:: PROBLEM DETAILS ::
Beneath this line are the data; copy exactly the part of them that opens with the line containing "Where should I click to: Toggle" and closes with the line containing "Task: Collapse the Agents section", and only that part.

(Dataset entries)
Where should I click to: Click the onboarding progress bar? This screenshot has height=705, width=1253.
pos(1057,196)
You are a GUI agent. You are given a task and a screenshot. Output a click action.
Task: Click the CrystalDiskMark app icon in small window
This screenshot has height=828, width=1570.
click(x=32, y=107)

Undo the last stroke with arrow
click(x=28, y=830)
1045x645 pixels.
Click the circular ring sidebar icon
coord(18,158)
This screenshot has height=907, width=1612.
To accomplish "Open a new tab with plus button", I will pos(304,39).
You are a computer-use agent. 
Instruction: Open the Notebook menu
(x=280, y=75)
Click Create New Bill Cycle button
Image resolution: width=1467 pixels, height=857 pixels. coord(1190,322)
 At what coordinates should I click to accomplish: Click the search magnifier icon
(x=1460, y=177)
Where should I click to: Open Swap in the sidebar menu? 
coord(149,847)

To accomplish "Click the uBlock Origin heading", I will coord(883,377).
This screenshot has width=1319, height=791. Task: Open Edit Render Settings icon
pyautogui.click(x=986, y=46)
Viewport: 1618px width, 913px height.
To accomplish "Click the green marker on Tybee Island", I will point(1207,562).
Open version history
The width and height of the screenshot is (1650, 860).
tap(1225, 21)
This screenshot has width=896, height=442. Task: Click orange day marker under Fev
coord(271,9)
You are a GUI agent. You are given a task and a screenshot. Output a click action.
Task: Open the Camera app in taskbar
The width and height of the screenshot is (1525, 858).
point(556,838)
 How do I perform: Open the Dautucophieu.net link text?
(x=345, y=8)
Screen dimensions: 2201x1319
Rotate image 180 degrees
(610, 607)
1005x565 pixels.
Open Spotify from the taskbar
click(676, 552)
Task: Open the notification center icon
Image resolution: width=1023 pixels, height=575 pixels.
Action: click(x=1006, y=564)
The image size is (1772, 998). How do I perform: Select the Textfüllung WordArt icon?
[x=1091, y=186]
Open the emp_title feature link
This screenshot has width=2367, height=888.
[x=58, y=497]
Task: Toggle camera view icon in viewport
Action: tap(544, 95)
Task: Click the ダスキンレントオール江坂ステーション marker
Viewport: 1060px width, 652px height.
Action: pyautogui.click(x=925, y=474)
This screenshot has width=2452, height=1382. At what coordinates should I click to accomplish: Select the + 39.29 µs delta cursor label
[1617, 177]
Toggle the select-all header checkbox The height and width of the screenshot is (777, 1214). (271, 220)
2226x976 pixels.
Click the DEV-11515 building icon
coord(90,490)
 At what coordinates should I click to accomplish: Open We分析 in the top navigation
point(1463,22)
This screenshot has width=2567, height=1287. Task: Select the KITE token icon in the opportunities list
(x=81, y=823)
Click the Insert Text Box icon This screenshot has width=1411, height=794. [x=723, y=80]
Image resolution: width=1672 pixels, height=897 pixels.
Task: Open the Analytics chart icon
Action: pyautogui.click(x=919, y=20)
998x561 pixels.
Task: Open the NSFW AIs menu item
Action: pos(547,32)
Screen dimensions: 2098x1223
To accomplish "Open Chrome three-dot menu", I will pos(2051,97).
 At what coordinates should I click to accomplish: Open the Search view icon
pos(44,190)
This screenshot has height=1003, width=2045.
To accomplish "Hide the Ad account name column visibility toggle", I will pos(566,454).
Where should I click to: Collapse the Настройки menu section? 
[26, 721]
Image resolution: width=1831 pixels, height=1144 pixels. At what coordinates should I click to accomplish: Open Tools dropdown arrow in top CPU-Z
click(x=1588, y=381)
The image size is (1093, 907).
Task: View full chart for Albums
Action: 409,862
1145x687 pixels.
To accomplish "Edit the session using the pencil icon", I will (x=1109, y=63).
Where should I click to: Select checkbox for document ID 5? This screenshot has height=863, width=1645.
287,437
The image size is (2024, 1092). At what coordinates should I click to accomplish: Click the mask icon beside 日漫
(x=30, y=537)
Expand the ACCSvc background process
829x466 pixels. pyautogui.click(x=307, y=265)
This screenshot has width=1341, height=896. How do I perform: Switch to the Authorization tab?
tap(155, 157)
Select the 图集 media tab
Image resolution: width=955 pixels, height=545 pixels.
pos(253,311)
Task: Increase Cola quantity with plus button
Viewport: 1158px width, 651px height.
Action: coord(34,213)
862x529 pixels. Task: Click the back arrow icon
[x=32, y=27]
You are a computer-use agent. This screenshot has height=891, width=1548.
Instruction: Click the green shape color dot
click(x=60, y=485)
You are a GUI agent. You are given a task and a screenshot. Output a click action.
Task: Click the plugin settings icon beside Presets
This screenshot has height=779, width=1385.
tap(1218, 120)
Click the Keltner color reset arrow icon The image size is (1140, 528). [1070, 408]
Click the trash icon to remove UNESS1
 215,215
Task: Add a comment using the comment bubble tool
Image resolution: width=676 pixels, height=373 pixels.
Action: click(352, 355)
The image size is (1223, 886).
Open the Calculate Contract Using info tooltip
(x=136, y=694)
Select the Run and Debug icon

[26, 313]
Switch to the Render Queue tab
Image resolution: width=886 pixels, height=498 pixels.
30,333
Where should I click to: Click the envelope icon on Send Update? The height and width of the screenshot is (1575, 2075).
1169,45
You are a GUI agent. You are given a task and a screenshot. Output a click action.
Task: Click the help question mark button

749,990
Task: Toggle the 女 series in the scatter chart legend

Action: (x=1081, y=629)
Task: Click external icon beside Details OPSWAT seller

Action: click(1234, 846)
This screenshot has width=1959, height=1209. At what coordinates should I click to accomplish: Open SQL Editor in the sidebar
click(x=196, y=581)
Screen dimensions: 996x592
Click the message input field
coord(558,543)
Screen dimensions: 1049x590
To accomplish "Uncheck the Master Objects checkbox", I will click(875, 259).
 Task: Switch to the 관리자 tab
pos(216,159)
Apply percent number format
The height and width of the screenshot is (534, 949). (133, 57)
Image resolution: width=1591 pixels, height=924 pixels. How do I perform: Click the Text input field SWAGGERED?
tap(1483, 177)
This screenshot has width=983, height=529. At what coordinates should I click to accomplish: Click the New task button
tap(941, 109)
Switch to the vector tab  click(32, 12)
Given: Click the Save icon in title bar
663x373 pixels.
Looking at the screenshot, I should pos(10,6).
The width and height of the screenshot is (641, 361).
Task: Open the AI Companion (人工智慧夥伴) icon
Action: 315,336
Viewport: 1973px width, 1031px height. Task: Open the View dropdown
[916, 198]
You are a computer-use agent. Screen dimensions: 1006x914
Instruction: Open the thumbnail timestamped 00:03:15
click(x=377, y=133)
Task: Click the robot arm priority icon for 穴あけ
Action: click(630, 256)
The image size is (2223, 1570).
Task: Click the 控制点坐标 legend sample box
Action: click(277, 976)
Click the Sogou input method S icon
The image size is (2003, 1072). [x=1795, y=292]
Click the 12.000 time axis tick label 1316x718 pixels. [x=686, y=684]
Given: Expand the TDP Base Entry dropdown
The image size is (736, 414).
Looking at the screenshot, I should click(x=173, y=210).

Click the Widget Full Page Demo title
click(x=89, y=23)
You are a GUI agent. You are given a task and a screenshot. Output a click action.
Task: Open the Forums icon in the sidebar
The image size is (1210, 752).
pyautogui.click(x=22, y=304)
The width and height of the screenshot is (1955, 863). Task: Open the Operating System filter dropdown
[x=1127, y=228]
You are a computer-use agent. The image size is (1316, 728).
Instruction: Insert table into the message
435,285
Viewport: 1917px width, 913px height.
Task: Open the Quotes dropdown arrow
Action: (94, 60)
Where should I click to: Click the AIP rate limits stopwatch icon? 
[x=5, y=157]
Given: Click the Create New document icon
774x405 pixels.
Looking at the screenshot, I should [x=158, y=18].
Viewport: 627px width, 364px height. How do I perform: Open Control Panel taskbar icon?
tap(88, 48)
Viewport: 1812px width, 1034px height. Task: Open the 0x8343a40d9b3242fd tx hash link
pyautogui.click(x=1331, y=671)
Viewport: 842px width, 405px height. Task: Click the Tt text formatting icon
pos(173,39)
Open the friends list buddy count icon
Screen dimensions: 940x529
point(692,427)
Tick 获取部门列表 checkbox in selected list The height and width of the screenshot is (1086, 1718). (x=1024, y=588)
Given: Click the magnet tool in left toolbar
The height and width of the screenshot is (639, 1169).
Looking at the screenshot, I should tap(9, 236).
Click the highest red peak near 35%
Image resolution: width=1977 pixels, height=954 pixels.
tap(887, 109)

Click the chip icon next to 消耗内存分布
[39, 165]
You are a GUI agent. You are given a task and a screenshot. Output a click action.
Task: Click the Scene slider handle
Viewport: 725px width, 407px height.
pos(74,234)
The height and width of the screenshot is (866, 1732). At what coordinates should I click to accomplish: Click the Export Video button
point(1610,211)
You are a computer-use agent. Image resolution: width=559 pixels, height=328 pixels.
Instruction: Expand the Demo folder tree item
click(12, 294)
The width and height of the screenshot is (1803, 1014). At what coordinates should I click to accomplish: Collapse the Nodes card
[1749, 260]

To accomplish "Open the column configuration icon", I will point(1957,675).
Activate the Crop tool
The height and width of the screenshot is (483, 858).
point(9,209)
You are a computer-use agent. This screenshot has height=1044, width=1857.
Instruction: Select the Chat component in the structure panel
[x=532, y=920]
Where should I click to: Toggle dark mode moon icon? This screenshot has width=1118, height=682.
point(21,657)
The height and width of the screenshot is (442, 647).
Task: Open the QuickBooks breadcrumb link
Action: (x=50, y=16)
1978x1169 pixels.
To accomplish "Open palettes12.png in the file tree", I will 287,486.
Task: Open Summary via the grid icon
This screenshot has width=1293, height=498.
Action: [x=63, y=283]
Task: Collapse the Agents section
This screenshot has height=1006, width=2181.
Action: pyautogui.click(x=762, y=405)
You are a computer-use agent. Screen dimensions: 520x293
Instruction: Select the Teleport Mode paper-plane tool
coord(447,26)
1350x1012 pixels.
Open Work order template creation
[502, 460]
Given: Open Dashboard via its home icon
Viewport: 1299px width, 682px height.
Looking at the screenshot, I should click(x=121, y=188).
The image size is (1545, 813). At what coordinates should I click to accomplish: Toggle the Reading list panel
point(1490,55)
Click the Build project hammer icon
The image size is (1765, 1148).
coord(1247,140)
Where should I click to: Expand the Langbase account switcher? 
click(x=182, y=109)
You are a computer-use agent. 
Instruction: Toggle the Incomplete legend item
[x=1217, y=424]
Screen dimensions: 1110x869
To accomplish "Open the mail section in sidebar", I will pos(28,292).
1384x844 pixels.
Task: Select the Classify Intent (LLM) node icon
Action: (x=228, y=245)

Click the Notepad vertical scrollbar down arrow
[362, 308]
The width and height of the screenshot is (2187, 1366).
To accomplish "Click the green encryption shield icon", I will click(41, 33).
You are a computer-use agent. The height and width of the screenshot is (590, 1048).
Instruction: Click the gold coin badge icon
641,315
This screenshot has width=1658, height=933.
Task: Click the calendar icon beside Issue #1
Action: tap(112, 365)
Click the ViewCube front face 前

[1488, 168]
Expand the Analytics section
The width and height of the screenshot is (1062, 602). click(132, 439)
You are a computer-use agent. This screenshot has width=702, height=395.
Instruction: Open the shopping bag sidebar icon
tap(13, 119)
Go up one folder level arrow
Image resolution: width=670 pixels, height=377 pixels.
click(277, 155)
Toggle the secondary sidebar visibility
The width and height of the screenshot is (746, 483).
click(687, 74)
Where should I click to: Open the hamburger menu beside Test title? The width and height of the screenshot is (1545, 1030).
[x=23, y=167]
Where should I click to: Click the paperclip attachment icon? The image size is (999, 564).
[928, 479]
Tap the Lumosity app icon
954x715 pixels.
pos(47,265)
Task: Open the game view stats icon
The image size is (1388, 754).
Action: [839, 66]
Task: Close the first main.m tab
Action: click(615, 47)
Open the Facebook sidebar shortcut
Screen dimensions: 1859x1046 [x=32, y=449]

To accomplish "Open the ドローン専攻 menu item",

:: RESPONSE AREA ::
Where should I click to: Toggle dark mode moon icon? This screenshot has width=1118, height=682.
point(21,657)
The height and width of the screenshot is (442, 647).
Task: Open the QuickBooks breadcrumb link
Action: (x=50, y=16)
1978x1169 pixels.
To accomplish "Open palettes12.png in the file tree", I will 287,486.
Task: Open Summary via the grid icon
This screenshot has width=1293, height=498.
Action: [x=63, y=283]
Task: Collapse the Agents section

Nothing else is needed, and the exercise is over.